Loading...

Machine Learning - Classification Curve

General

In this classification example, our goal is to develop a predictive model that can determine the likelihood of passengers surviving the ill-fated Titanic voyage based on two critical factors: “age” and “fare”. The objective is to demonstrate how to plot ROC curves, Precision-Recall curves, or even gain curves by building a logistic regression model. Furthermore, we will illustrate how to create these curves using just two columns: one for probabilities and one for predictions.

Let’s begin by importing VerticaPy.

import verticapy as vp

Let’s import the titanic dataset from verticapy.datasets.

from verticapy.datasets import load_titanic

data = load_titanic()

Let’s create a logistic regression model using the entire dataset.

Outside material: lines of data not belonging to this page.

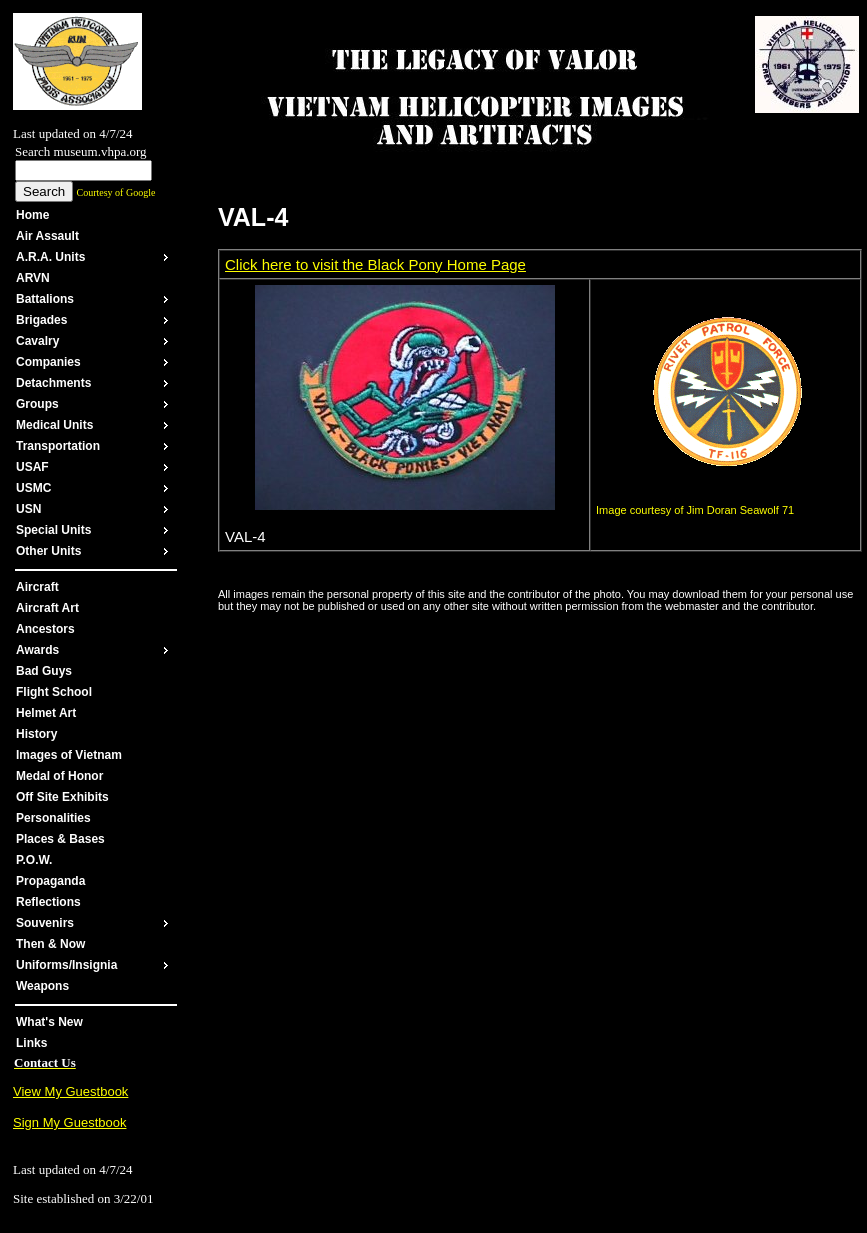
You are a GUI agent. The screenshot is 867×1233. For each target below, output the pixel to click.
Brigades (41, 320)
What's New (49, 1022)
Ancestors (45, 629)
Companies (48, 362)
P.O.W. (34, 860)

# Importing the Vertica ML module
import verticapy.machine_learning.vertica as vml

# Importing the Metrics module
import verticapy.machine_learning.metrics as vmt

# Defining the Model
model = vml.LogisticRegression()

# Defining Predictors and Response.
X = ["age", "fare"]
y = "survived"

# Fitting the model
model.fit(data, X, y)

# Adding the probabilities to the vDataFrame
model.predict_proba(data, X, name = "survived_proba", inplace = True)

# Displaying the vDataFrame
display(data)

In the context of data visualization, we have the flexibility to harness multiple plotting libraries to craft a wide range of graphical representations. VerticaPy, as a versatile tool, provides support for several graphic libraries, such as Matplotlib, Highcharts, and Plotly. Each of these libraries offers unique features and capabilities, allowing us to choose the most suitable one for our specific data visualization needs.

_images/plotting_libs.png

Note

To select the desired plotting library, we simply need to use the set_option function. VerticaPy offers the flexibility to smoothly transition between different plotting libraries. In instances where a particular graphic is not supported by the chosen library or is not supported within the VerticaPy framework, the tool will automatically generate a warning and then switch to an alternative library where the graphic can be created.

Please click on the tabs to view the various graphics generated by the different plotting libraries.

We can switch to using the plotly module.

vp.set_option("plotting_lib", "plotly")

In VerticaPy, you have access to various classification curves that can be generated directly from the model. If you opt for this method, please ensure that you specify a test set for accuracy; otherwise, the curve will be based on the training set. Alternatively, you can create these curves using a probability column and a response column.

model.roc_curve()

Creating visualizations using two columns

vmt.roc_curve(y_true = "survived", y_score = "survived_proba_1", input_relation = data)